[Start of Attachment]
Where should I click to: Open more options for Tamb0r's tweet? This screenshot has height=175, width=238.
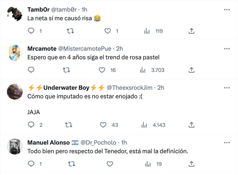(227, 10)
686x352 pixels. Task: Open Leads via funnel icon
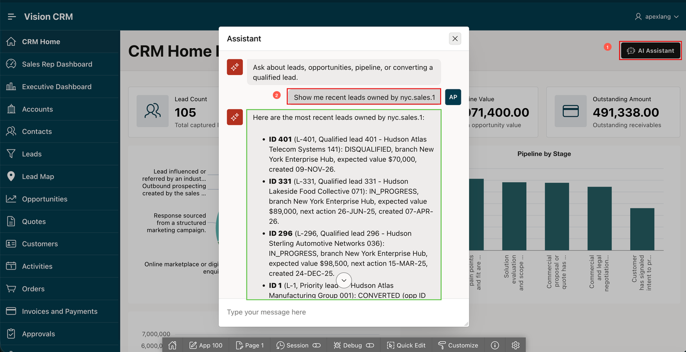click(11, 154)
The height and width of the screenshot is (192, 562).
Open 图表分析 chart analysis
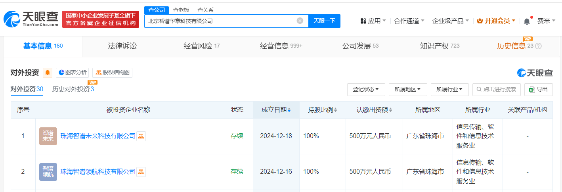[x=72, y=73]
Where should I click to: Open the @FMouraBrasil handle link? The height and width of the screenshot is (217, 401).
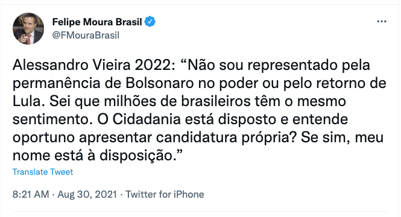pyautogui.click(x=86, y=36)
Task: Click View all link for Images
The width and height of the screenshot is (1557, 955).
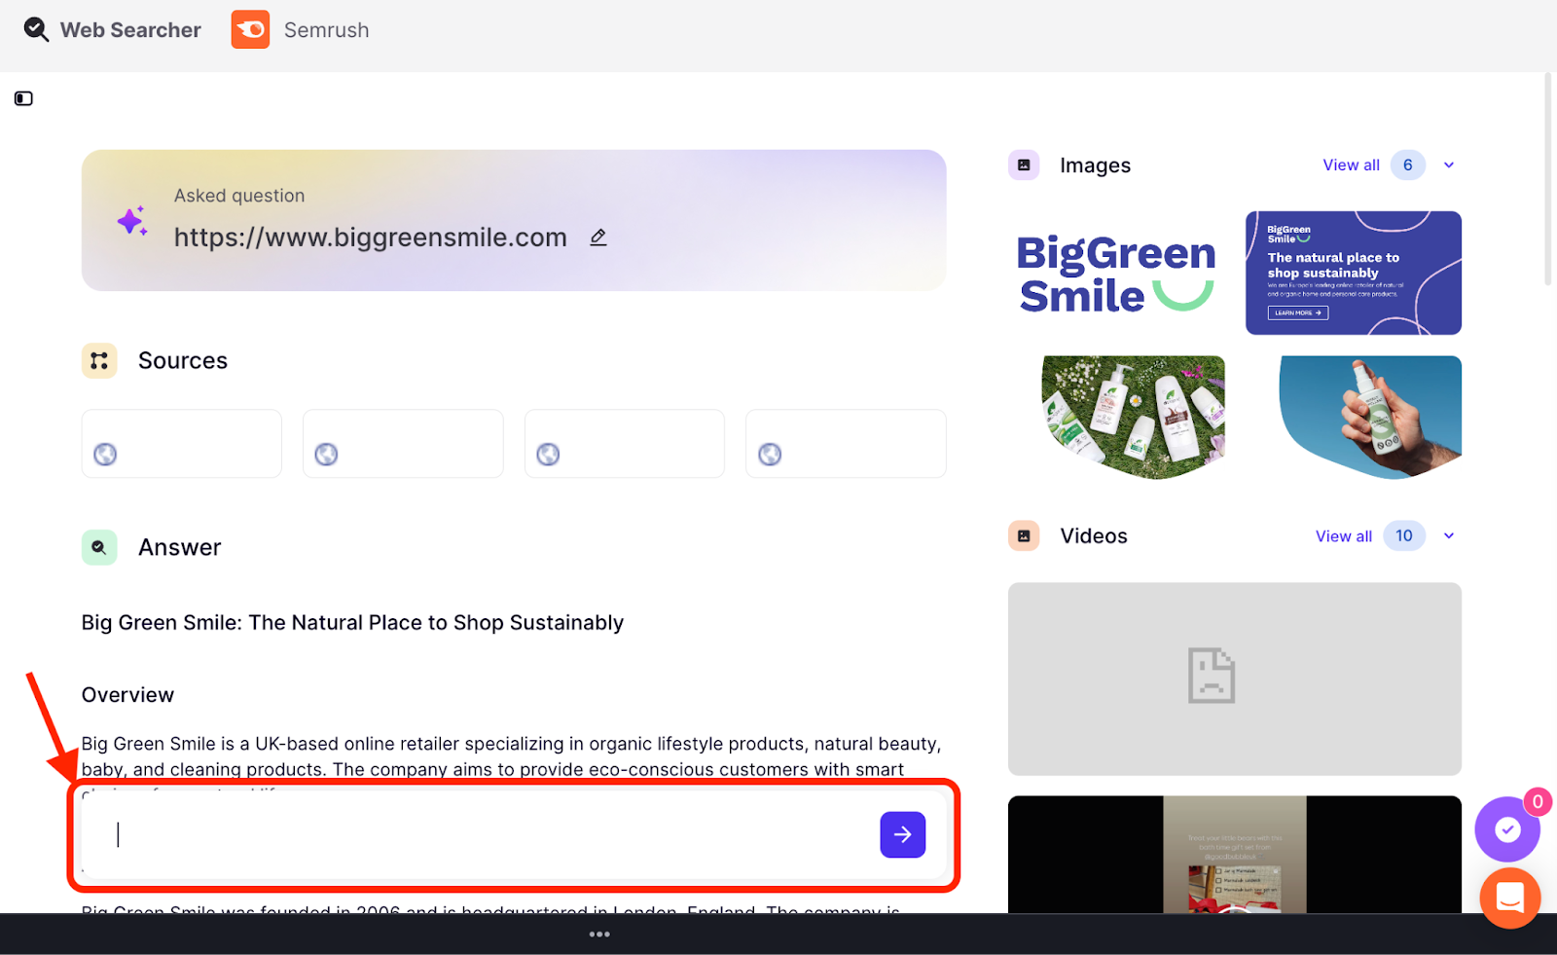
[End of Attachment]
The job is to copy all the records precisely while omitting any picture.

Where should I click to: Open more options for Tamb0r's tweet? This screenshot has height=175, width=238.
(227, 10)
686x352 pixels. Task: Open Leads via funnel icon
click(11, 154)
The height and width of the screenshot is (192, 562).
Open 图表分析 chart analysis
[x=72, y=73]
Where should I click to: Open the @FMouraBrasil handle link? The height and width of the screenshot is (217, 401).
pyautogui.click(x=86, y=36)
Task: Click View all link for Images
The width and height of the screenshot is (1557, 955).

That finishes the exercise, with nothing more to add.